C’est en 1877 à Saint-Vallier, dans le comté de Bellechasse qu’est né Jack Marshall. Toutefois, au cours de son enfance, sa famille déménagea à Montréal, dans le quartier Pointe-St-Charles, où il commença à jouer au hockey. Il pratiqua également le basketball, le soccer, la crosse et ce qu’on appelait alors le rugby football.

En 1898, c’est encore plus vers l’ouest que Marshall alla, s’arrêtant à Winnipeg. Il continua à jouer, allant jusqu’à s’aligner comme ailier droit avec les Victorias de l’endroit, qui étaient devenus le premier club de l’ouest à remporter la Coupe Stanley en 1896.

En 1901, les Victorias défièrent les champions, les Shamrocks de Montréal. (C’était l’époque où une équipe pouvait défier les champions en titre.) Ils firent donc le voyage pour les affronter dans une série 2 de 3 à l'Aréna de Montréal. Dans un rôle de réserviste à la pointe, Marshall aida son équipe à vaincre les Shamrocks 4-3 et 2-1, mettant ainsi la main sur le Coupe Stanley pour la première fois.

En 1902, Marshall décida de revenir à la maison et s’entendit avec le Montreal Hockey Club, affilié au Montreal Amateur Athletic Association (MAAA). Maintenant au centre, Marshall marqua 11 buts en 8 matchs, le troisième total de la ligue. De plus, lorsqu’il était dans l’ouest, il portait des patins à tube. À son retour dans l’est, il continua de porter cet équipement qui n’était pas encore répandu dans notre partie du pays. On ne tarda alors pas de l’imiter et les tubes devinrent ainsi la norme aussi dans l’est.
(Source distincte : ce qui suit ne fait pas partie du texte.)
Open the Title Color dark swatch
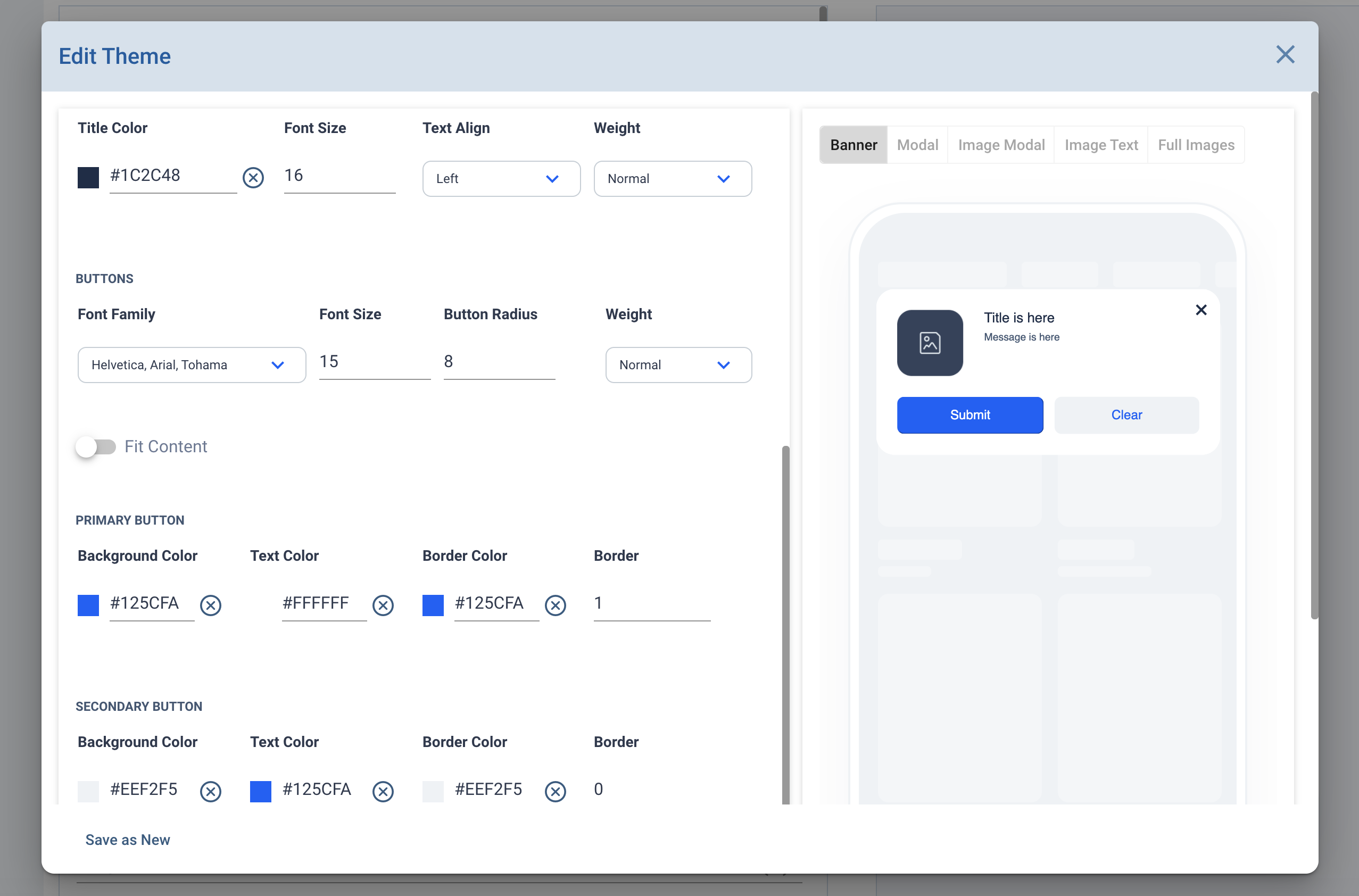The height and width of the screenshot is (896, 1359). pyautogui.click(x=88, y=177)
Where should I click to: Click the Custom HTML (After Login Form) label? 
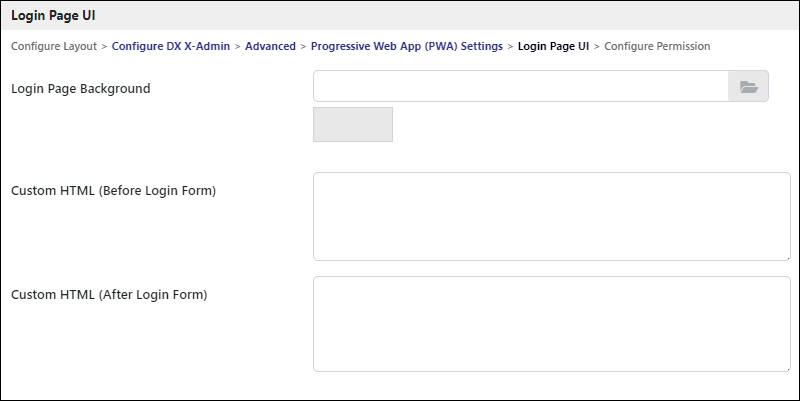click(109, 295)
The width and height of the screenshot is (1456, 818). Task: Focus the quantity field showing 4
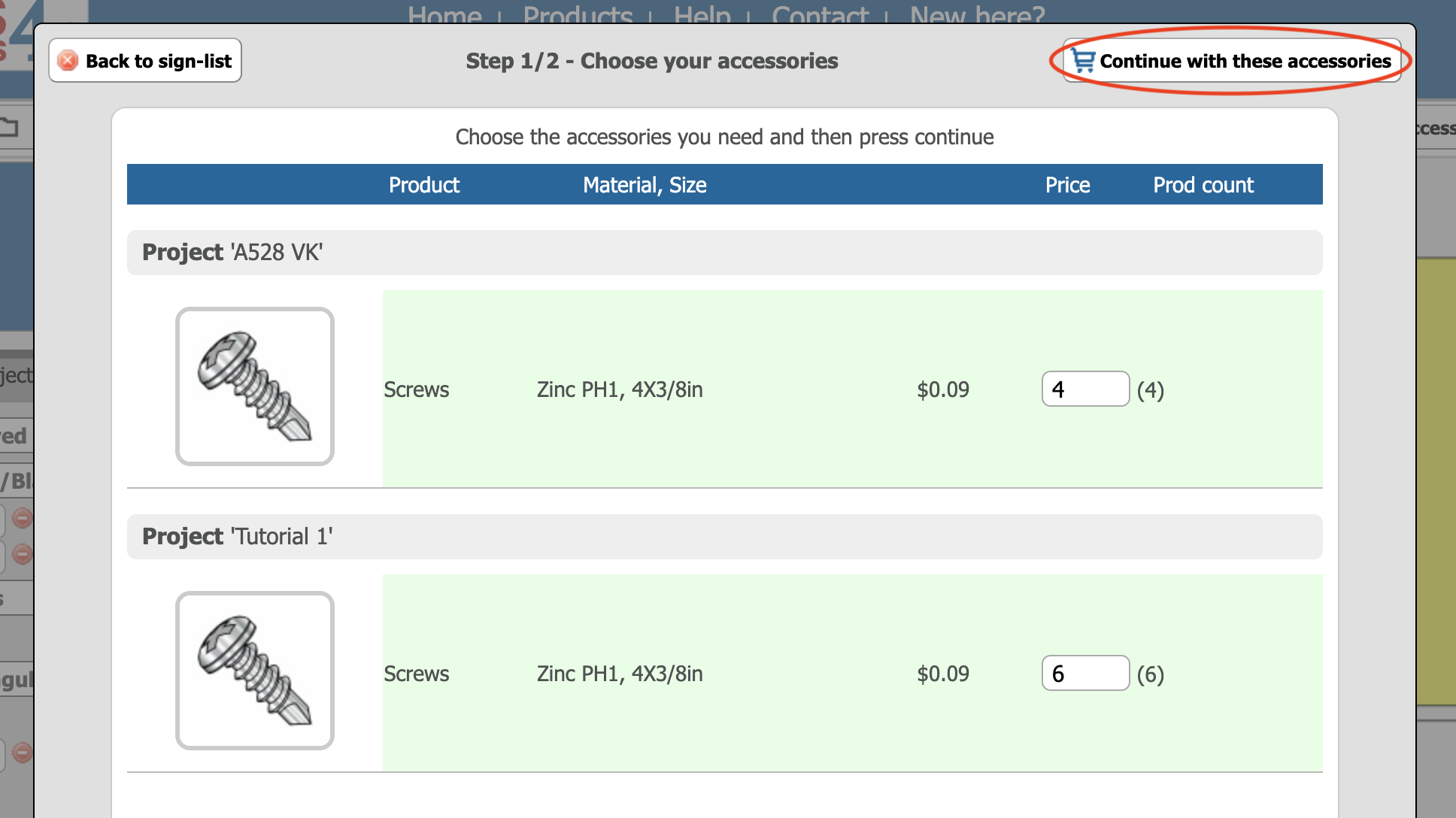1085,389

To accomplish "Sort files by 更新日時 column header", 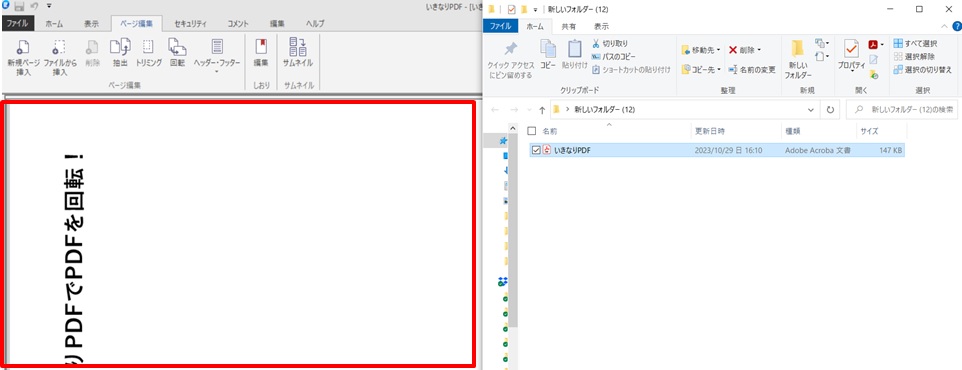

Au mois de mars, ce fut au tour des "Little Men of Iron" (le Montreal HC, reconnu pour ses petits joueurs tenaces, dont lui-même) de défier l’ancienne équipe de Marshall. Ce dernier marqua 3 buts en 3 matchs et Montréal remporta la série qui eut lieu à Winnipeg.

Winnipeg tenta de reprendre la Coupe en janvier 1903 dans une série qui eut cette fois lieu à Montréal. Dans cette série qui, en théorie, était toujours un 2 de 3, il y eut en fait 4 matchs. En effet, le deuxième match fut interrompu à minuit, alors en prolongation avec une marque de 2-2. Selon l’article de La Presse de l’époque, "… les autorités de Westmount n’auraient pas permis qu’un délit aussi grave que de jouer au hockey le dimanche fut commis dans les limites de la municipalité." La partie fut donc déclarée nulle.

Montréal remporta finalement deux matchs (en plus d’une défaite et d’une nulle) et conserva son titre, alors que Marshall marqua sept fois au cours de la série.

Ce fut toutefois ensuite la fin de l’aventure de Marshall avec le Montreal HC. Un groupe de joueurs, incluant lui, exprima son mécontentement quant à la gestion du club. Ce groupe quitta donc pour se joindre aux nouveaux Wanderers de la nouvelle Federal Amateur Hockey League (FAHL).

Marshall termina premier compteur de la nouvelle ligue, avec 11 buts en 4 matchs et les Wanderers, avec une saison parfaite (6-0), remportèrent le titre. Ceci leur permit de défier les Silver Seven d’Ottawa pour la Coupe Stanley. Notons en passant qu’Ottawa venait de claquer la porte de la Canadian Amateur Hockey League (CAHL). La série commença par un match décrit comme étant l’un des plus salauds, indigne de l'esprit amateur et empreint de l'esprit du professionnalisme de la victoire à tout prix.  La rencontre se termina par un match nul de 5-5. Les Wanderers exigèrent ensuite que le deuxième match ait lieu à Montréal au lieu d’Ottawa et qu’un autre arbitre soit employé. Devant le refus des Silver Seven, la série prit fin et Ottawa conserva la Coupe. Les deux clubs se retrouvèrent ensuite l’année suivante dans la FAHL, mais seulement pour un an, alors qu’Ottawa changea ensuite encore de ligue. Le moins qu’on puisse dire, c’est qu’en ces années, le hockey organisé ne l’était peut-être pas que ça.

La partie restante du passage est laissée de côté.